Getty Images

News

Kafka co-creator details event data streaming evolution

The open source Apache Kafka streaming technology and commercial vendor Confluent have grown over the last decade as organizations increasingly have turned to real-time data.

Sean Michael Kerner

Published: 09 Sep 2022

The open source Apache Kafka project got its start at LinkedIn more than a decade ago and has grown dramatically in the years since.

Apache Kafka provides an event data streaming technology that enables organizations to move data from one place to another in support of business operations and data analytics. Among the leading contributors and supporters of Kafka is Confluent, which had its IPO in June 2021. In recent years, Confluent has increasingly focused on building out its cloud platform, which provides a managed service for event streaming data operations.

Confluent isn't the only vendor that supports Kafka today, with multiple services in the market including Amazon MSK, well-funded startup Aiven and Instaclustr, which NetApp acquired in April.

In this Q&A, Jay Kreps, co-founder and CEO of Confluent and co-creator of Kafka, provides insight about how the event streaming data technology is used and where the commercial vendor is headed.

How have things changed for you and for Confluent since you had your IPO?

Jay Kreps: Honestly, the mechanics of being a public company are not that complicated. You need to communicate your results every quarter and try to do a good job of that. A lot of the work comes ahead of time while preparing to go public and making sure that you can produce consistently good results.

There is always tension between producing short-term results while still having a long-term vision, and that is what I think technical founders often end up bringing to the table. You may have less experience running a public company, but you at least hopefully have some vision of where the company is trying to get to.

Are you at all surprised by the continued success and longevity of Kafka and Confluent?

Kreps: I guess the goal when you create something is for it to be big, but maybe that's not the expectation. I'm obviously super pleased.

The realization we had was that this kind of data streaming technology is about how a business can come together. It's actually more valuable in traditional enterprises because they have more complexity, different environments, more geographical locations and more old legacy systems.

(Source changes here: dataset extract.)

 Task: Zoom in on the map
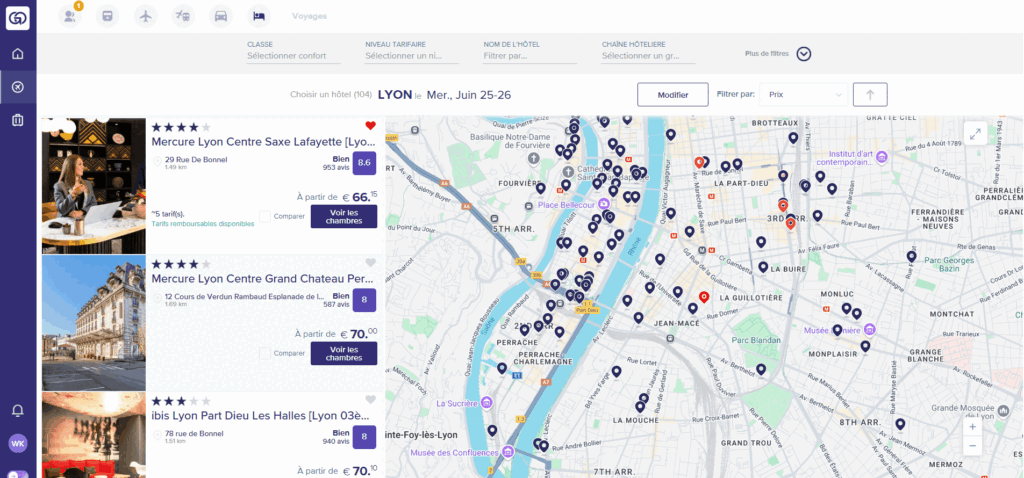pos(972,425)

Jay KrepsCo-founder and CEO, Confluent

The biggest question mark we had when we were thinking about starting the company was really just how relevant all this real-time streaming stuff is outside of tech. We knew that in tech companies, they're all digital, and the different parts have to come together. But does that make sense in different industries? That was probably one of the most interesting parts of starting the company -- actually starting to talk to all these different types of organizations, and figuring out things like how real-time streaming fits into banking, manufacturing and quality control, for example.

The realization we had was that this kind of data streaming technology is about how a business can come together. It's actually more valuable in traditional enterprises because they have more complexity, different environments, more geographical locations and more old legacy systems.

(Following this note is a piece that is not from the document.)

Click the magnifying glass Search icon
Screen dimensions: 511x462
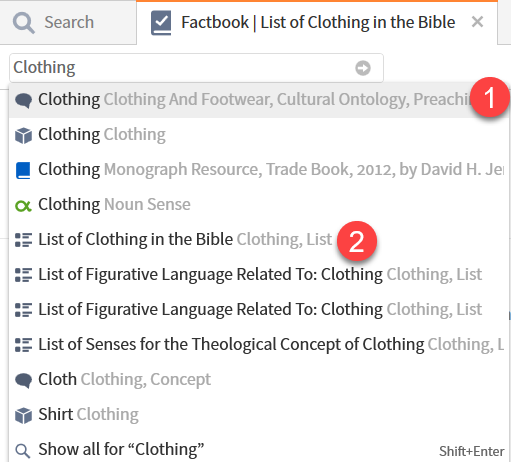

In the past, the investment in the world of data infrastructure was largely centered around file systems and databases. So people had large piles of data they could store, and that made sense in a world where applications didn't talk to each other much. That's not true anymore, and data in motion with streaming data is the underlying paradigm shift of how to work with data as it moves in a way that makes sense.

What's next for Confluent?

Kreps: There's a large community that's emerging around data in motion, and we're making investments in the core of our cloud service to make it more elastic and faster, and to improve the total cost of ownership for customers -- all that kind of 'better, faster, cheaper' stuff.

Jay Kreps

There's really interesting work being done on the processing of streams and the connectors to plug into sources of data. There is also work on some of the layers that help you visualize this data, integrate it into what you're doing and really build on it.

What's emerging is really a full stack around data in motion that makes it much, much easier to harness this stuff. That, I think, is the biggest change in the last five years -- when Kafka went from something that was kind of low level and powerful, but hard to really put to use in your company, to something where now there is a full offering and ecosystem around it to plug it in and build software on it.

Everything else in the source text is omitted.